Example 2, discontinuous function

For our second example we will look at a discontinuous function with zero contours that terminate in end points. We will use jax.numpy.where to add in the discontinuity, as a result we need to make sure forward_mode_differentiation is specified when we use the value_and_grad_wrapper.

%load_ext autoreload
%autoreload 2
import jax
import jax.numpy as jnp

jax.config.update("jax_enable_x64", True)

import matplotlib.pyplot as plt
import matplotlib.colors as colors

from jax_zero_contour import ZeroSolver
@jax.tree_util.Partial
def f(pos):
     # avoid r=0 so the grad is finite
    r = jnp.sqrt(jnp.sum(pos**2, axis=0) + 1e-15)
    theta = jnp.arctan2(pos[1], pos[0])
    z = jnp.sinc(r)
    return jnp.where(theta >= 0, z + 0.5, z)
n = 1024
x = jnp.linspace(-3, 3, n)
y = jnp.linspace(-3, 3, n)
X, Y = jnp.meshgrid(x, y)
z = f(jnp.stack([X, Y]))
plt.imshow(
    z,
    extent=(x.min(), x.max(), y.min(), y.max()),
    norm=colors.SymLogNorm(linthresh=0.1, vmin=-1, vmax=2),
    cmap='PuOr_r',
    origin='lower',
    interpolation='nearest'
)
plt.colorbar();
_images/9ba7401758445b78cc98beab33cb62edddcb367602f917419d7211a4d30c04dd.png

As expected, the zero contours are not closed loops in this case, but instead half circles.

Note

As we used jnp.where inside our function definition we will need to set forward_mode_differentiation to True to avoid NaN values of the gradient.

zs = ZeroSolver(forward_mode_differentiation=True)
init_guess = jnp.array([[0.0, -0.6], [0.0, -1.6], [0.0, -2.6]])
paths, stopping_reason = zs.zero_contour_finder(
    f,
    init_guess,
    delta=0.01,
    N=500
)
print(stopping_reason)
[[1 1]
 [1 1]
 [1 1]]

In all cases the zero finder terminated with [1, 1] indicating that it found an end point in both directions.

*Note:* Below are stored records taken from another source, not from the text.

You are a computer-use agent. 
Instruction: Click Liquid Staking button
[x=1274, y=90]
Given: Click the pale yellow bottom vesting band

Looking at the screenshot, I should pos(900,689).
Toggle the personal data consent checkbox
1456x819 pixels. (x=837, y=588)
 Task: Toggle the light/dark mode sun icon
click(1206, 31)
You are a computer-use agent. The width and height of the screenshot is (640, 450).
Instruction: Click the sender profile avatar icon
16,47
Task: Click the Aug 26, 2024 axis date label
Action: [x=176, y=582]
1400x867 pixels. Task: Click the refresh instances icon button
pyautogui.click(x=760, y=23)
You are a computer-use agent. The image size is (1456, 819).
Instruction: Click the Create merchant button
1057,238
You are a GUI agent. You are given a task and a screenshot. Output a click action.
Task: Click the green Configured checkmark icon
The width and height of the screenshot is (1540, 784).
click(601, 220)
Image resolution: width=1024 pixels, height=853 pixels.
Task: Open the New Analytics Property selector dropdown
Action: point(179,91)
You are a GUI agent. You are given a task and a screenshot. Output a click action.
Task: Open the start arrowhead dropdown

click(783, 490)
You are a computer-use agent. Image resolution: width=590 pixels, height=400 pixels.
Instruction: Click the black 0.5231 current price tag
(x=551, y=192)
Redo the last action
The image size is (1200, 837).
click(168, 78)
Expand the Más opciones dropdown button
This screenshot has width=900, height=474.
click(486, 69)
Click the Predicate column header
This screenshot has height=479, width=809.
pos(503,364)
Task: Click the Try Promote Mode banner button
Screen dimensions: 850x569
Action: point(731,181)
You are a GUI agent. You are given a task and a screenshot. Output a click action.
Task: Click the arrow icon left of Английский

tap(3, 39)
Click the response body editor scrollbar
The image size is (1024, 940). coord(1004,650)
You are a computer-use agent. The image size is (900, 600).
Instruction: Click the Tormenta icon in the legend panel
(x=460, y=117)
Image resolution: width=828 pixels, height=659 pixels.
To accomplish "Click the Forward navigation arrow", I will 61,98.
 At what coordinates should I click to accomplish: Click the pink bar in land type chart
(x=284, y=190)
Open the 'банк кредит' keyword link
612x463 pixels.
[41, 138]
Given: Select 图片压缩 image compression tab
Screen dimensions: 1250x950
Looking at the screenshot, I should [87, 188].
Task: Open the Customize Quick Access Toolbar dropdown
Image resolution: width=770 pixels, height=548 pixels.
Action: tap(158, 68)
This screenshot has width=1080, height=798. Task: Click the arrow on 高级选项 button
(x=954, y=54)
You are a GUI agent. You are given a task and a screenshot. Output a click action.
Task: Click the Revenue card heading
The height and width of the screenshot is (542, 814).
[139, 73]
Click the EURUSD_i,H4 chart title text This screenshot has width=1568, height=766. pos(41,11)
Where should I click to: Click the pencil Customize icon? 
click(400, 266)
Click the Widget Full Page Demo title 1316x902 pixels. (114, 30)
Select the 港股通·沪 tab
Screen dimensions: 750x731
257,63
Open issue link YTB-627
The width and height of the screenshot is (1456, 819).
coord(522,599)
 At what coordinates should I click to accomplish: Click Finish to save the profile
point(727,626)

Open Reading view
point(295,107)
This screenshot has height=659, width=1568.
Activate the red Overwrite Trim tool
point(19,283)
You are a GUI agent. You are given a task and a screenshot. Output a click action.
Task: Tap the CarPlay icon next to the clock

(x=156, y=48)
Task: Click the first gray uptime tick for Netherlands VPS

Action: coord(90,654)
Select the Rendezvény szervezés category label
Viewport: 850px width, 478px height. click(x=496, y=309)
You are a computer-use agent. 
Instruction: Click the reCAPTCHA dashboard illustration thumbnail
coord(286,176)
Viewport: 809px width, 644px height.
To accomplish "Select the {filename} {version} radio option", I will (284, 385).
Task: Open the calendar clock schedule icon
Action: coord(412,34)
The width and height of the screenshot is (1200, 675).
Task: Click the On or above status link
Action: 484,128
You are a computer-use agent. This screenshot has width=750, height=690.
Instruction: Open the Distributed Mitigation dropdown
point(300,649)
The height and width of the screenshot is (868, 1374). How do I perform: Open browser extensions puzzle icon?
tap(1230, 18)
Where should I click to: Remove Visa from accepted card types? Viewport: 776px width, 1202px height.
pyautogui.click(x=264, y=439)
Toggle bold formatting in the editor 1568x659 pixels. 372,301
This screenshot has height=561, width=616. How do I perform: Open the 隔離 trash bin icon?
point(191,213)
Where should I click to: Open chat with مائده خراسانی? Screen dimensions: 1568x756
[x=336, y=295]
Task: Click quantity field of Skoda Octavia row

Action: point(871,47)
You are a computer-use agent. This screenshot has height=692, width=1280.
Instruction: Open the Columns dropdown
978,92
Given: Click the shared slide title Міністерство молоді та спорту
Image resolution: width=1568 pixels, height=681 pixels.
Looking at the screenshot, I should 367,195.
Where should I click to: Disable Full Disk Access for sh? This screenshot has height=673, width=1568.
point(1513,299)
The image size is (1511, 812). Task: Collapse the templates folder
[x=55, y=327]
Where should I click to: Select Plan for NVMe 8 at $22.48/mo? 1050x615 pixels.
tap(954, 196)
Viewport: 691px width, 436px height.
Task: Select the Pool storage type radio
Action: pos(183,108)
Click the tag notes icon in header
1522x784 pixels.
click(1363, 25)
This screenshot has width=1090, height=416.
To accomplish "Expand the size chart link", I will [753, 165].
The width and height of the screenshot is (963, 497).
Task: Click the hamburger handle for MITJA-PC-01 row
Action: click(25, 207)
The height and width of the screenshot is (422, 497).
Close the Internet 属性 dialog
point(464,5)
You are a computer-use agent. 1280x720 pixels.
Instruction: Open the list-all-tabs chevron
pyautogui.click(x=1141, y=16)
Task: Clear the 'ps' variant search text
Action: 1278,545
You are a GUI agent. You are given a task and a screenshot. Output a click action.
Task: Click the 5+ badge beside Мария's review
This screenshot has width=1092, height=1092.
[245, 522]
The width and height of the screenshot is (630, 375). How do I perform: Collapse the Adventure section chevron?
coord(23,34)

plt.figure(figsize=(12, 4))
plt.subplot(121)
plt.imshow(
    z,
    extent=(x.min(), x.max(), y.min(), y.max()),
    norm=colors.SymLogNorm(linthresh=0.1, vmin=-1, vmax=2),
    cmap='PuOr_r',
    origin='lower',
    interpolation='nearest'
)
plt.colorbar()
plt.plot(*paths['path'].T)
plt.plot(*init_guess[0], 'x', ms=10, color='C0')
plt.plot(*init_guess[1], 'x', ms=10, color='C1')
plt.plot(*init_guess[2], 'x', ms=10, color='C2')

plt.subplot(122)
plt.xlabel('path index')
plt.ylabel('function value on contour')
plt.plot(paths['value'].T);
_images/126dd15d0aedc39ff8853a53ff912bd2f09a000640a6eaf2b913ed636335a2ff.png

We can see that the contour end points are correctly identified in the face of a discontinuity in the function.